Paul offers no dry, painful stoicism. He offers a positive, affective reason for obeying God, deferring to other, denying our selves, taking our crosses, and ultimately dying to our selves. This encourages me. I believe it really happens that when we look to God and cast all our hope on him, staring at Christ’s work, and attend to the people around us—their struggles, their joys, their pain, their projects—I really think we can forget about ourselves, degree by degree, and come to love them. Moreover, I think we will find ourselves happy in doing so. It is one of the great ironies of life that only by forgetting about your happiness—forsaking it—do you really become happy. I’m not talking about conditional, circumstantial happiness—I’m talking about gladness, deep, perhaps unknowing, satisfaction. What else could it be to be in harmony with our good, strong, loving Father’s will–to retune to the songs of Eden?
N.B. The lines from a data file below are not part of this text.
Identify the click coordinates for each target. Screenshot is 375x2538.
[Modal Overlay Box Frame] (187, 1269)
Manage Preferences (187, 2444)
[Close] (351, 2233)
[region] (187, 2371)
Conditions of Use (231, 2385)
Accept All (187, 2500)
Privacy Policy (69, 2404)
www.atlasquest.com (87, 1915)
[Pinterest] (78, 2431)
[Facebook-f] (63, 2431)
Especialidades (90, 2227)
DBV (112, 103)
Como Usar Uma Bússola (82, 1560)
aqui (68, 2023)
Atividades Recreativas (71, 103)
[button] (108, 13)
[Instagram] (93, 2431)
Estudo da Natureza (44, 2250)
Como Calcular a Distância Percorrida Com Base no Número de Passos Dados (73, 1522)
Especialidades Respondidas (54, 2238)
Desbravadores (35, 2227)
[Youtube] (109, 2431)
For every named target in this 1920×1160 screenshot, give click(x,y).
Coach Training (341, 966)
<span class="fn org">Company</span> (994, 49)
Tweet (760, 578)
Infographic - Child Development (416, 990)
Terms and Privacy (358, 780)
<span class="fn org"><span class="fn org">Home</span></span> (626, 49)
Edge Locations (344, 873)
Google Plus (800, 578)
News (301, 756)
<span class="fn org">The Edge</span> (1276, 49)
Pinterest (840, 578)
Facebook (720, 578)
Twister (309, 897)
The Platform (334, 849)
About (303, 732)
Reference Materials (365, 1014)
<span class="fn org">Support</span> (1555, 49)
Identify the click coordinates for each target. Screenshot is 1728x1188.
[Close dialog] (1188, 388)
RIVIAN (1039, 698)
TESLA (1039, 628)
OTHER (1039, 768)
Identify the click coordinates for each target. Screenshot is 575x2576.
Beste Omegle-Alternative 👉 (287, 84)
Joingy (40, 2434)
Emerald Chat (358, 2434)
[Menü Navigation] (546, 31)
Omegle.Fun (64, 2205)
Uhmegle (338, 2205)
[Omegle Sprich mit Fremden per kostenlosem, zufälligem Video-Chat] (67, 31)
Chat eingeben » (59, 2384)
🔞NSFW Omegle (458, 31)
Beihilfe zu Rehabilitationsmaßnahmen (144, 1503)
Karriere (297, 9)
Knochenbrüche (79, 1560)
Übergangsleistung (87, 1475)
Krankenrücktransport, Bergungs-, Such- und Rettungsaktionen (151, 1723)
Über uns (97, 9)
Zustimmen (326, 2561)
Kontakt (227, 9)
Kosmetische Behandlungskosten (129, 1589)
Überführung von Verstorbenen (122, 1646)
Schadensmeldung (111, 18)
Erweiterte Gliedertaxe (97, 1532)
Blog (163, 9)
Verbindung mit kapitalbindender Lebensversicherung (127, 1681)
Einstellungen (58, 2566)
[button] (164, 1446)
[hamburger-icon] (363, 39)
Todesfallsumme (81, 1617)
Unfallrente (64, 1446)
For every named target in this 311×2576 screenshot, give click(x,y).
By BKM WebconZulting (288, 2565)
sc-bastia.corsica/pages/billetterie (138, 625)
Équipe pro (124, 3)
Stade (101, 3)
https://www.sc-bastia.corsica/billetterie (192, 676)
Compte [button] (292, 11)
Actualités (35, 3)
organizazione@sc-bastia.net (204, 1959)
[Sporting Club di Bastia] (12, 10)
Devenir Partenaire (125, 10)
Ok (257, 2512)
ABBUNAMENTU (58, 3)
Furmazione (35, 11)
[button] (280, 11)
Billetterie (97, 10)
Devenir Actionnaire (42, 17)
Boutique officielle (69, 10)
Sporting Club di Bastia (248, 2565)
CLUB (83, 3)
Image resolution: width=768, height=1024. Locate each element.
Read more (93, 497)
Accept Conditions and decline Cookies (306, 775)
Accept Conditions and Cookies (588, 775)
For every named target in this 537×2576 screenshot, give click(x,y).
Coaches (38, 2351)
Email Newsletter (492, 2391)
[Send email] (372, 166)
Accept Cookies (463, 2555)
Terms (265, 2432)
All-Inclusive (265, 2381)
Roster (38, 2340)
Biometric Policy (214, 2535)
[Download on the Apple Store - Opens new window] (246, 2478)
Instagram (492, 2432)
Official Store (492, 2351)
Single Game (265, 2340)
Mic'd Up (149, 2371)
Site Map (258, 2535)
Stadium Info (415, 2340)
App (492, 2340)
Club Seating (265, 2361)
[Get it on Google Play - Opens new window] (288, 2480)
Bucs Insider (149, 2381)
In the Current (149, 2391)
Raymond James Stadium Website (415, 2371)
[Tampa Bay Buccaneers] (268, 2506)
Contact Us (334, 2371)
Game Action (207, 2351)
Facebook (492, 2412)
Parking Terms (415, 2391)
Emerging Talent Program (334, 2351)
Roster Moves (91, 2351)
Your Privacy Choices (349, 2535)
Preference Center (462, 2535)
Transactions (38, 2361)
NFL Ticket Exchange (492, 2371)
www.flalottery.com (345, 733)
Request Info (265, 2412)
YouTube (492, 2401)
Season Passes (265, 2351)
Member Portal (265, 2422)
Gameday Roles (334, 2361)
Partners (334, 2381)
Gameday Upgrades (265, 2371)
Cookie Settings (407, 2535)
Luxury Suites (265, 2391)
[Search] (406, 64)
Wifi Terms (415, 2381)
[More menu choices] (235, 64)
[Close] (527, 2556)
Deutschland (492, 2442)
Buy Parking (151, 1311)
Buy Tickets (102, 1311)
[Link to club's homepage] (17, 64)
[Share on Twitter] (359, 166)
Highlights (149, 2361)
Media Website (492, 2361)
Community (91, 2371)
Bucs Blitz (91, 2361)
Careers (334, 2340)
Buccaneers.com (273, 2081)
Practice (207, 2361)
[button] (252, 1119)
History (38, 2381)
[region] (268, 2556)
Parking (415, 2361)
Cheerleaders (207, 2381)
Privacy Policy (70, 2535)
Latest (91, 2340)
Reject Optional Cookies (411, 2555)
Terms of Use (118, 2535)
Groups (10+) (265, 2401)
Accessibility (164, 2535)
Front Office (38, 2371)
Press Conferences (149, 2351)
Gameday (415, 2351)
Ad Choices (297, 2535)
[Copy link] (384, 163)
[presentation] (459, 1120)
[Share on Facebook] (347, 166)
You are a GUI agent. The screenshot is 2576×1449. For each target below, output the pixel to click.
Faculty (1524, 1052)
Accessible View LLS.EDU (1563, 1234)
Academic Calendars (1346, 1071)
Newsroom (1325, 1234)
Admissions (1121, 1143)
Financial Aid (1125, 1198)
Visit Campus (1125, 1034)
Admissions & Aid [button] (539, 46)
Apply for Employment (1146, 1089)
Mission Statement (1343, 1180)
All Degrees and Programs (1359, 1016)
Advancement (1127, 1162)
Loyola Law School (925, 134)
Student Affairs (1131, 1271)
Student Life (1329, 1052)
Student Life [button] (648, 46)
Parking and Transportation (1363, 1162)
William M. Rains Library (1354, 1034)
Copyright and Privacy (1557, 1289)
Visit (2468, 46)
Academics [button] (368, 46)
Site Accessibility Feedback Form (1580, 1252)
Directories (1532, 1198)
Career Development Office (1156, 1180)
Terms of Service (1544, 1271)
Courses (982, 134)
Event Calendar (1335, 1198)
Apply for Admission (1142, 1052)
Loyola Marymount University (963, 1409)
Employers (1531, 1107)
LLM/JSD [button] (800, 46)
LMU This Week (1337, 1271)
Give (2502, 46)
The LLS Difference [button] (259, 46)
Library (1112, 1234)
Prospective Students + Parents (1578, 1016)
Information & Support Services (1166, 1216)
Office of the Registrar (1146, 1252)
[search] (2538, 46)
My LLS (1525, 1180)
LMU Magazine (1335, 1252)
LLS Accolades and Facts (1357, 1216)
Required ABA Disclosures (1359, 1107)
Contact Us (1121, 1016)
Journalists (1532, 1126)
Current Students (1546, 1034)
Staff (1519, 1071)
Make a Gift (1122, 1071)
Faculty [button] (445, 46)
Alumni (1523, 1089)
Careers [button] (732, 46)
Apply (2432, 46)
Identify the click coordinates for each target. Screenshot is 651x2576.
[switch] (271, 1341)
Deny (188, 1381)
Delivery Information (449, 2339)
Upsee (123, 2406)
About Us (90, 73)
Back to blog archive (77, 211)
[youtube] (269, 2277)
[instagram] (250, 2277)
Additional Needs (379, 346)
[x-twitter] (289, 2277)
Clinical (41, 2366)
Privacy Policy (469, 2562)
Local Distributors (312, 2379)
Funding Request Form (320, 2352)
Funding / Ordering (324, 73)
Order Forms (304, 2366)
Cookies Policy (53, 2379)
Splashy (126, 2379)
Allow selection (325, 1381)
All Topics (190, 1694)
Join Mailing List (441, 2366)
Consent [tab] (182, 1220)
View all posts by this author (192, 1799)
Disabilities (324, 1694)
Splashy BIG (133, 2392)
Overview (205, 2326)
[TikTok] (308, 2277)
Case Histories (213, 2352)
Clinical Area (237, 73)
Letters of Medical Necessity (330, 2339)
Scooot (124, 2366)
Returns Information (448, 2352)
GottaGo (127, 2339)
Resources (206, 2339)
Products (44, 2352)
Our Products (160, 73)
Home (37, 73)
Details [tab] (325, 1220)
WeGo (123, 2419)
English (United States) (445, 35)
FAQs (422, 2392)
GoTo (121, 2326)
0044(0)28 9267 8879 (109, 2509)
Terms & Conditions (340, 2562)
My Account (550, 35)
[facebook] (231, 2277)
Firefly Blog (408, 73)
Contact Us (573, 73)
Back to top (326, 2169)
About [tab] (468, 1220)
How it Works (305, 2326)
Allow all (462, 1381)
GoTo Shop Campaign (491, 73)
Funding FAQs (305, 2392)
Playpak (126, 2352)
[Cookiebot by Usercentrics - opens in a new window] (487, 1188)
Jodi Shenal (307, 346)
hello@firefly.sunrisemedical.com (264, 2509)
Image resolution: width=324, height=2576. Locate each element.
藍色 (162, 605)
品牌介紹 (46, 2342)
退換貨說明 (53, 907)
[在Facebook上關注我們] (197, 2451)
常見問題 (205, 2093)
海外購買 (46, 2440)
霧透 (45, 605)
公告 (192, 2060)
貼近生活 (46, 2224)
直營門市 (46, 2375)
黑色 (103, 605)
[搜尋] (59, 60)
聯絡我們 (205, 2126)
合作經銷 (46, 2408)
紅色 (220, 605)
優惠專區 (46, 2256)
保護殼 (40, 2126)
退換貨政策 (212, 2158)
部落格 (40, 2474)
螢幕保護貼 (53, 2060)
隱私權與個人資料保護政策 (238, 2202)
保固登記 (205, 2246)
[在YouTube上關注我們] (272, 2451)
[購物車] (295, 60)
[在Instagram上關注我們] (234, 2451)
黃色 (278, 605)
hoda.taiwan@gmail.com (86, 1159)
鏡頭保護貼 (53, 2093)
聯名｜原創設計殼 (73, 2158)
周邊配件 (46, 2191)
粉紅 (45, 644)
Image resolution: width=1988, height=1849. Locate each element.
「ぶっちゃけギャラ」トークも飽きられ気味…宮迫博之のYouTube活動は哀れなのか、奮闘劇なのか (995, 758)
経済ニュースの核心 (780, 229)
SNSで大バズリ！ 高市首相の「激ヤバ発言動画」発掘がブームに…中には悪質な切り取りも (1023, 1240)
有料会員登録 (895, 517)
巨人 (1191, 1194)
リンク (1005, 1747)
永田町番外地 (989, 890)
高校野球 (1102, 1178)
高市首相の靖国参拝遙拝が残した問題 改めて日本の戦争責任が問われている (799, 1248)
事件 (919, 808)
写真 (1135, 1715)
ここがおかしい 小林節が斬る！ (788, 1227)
That’s not to say that it won’t involve pain. To carry a cross is to embrace pain. But for the joy set before him, Jesus endured the cross. And I don’t think it was just some future, unrealized joy that motivated him. He wasn’t just dying for people he never met, for some abstract cause, for an ideal principal—he was dying for his friends. Do you think he wasn’t aching for the men and women with whom he’d spent every moment of the last three years, whom he—God himself—had come to call friends? Do you think his heart wasn’t broken for Peter, who plunged out of boats to be with him, who tried so hard and failed so often to love him, this friend of friends? Do you think his bones didn’t ache for love of his mother, whose heart he was breaking, for the disciple who would identify himself as “the disciple whom Jesus loved,” whom he would charge with caring for his heart-pierced mom—his mother, from whom he’d come, bleeding and crying (surely he cried)?

Jesus loves you as much as he loved his contemporary friends. He died for you just as he died for them—because he needed you. Can you imagine someone willing to die that you might live? It happened for you. God did it for you.

May he stoke this love of his in our hearts.